▶ Bloque de texto
Annotation
El tema central que se desarrolla en este libro es el problema del ser social primitivo, entendido como formación social en la que se manifiesta una lógica cultural específica. Esta antropología política se apoya en la radical discontinuidad que existe entre las sociedades sin Estado y las sociedades de Estado, y plantea tres cuestiones fundamentales en las comunidades primitivas: la economía, la guerra y la religión.
Pierre Clastres
Investigaciones en antropología política
Título del original francés:
Recherches d'antrhopologie politique
© Éditions du Seuil, 1980
Traducción: Estela Campo
Segunda reimpresión, Barcelona, 2001
© Editorial Gedisa, S.A.
ISBN: 84-7432-118-2
Depósito legal: B. 38415-2001
1
El último círculo
Adiós viajes,
Adiós Salvajes...
C. Lévi-Strauss
«¡Escucha! ¡Es el rápido!»

▶ Datos de origen
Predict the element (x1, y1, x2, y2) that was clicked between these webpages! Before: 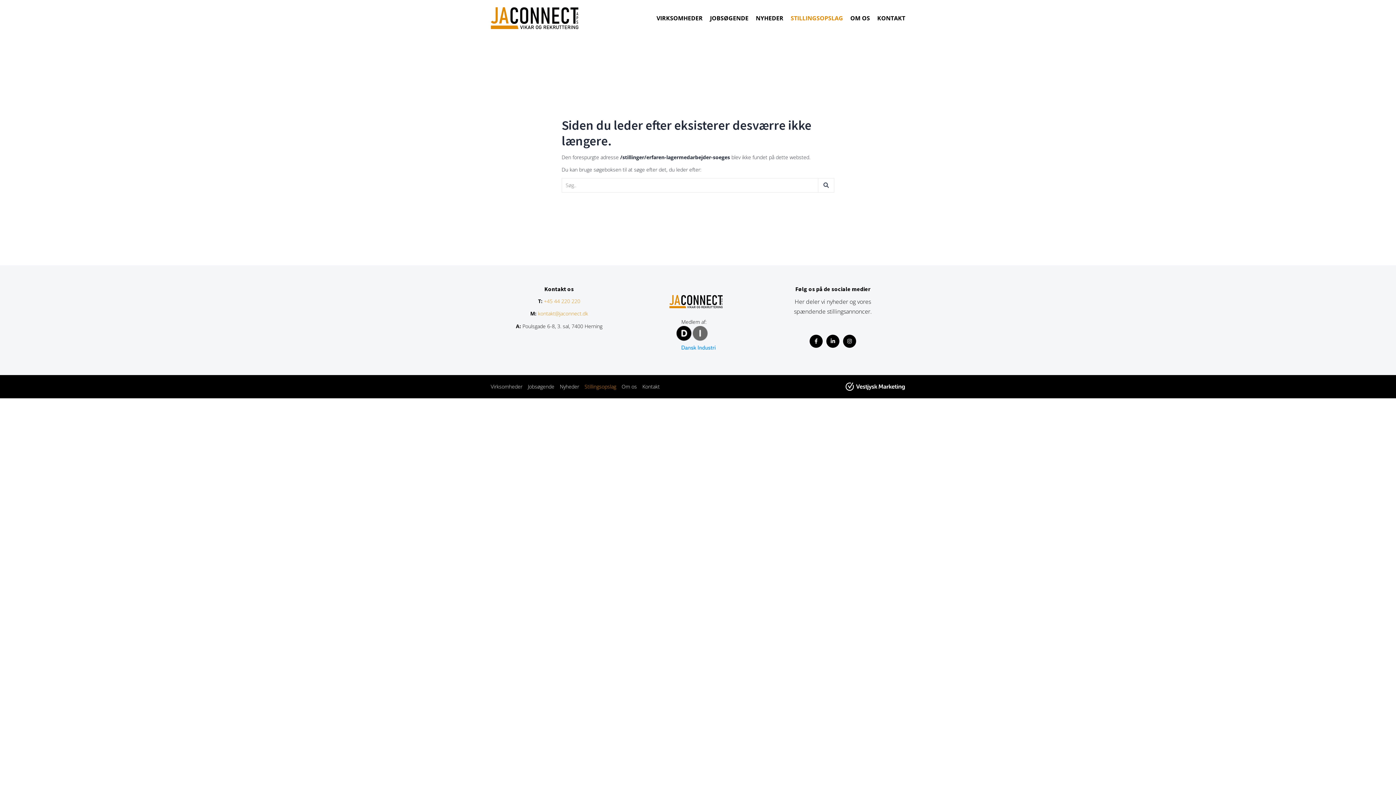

▶ Enunciado de la tarea
Copie sin alteraciones el pasaje del bloque de texto que va desde "Pierre Clastres" hasta "Adiós Salvajes...".

▶ Solución del problema
Pierre Clastres
Investigaciones en antropología política
Título del original francés:
Recherches d'antrhopologie politique
© Éditions du Seuil, 1980
Traducción: Estela Campo
Segunda reimpresión, Barcelona, 2001
© Editorial Gedisa, S.A.
ISBN: 84-7432-118-2
Depósito legal: B. 38415-2001
1
El último círculo
Adiós viajes,
Adiós Salvajes...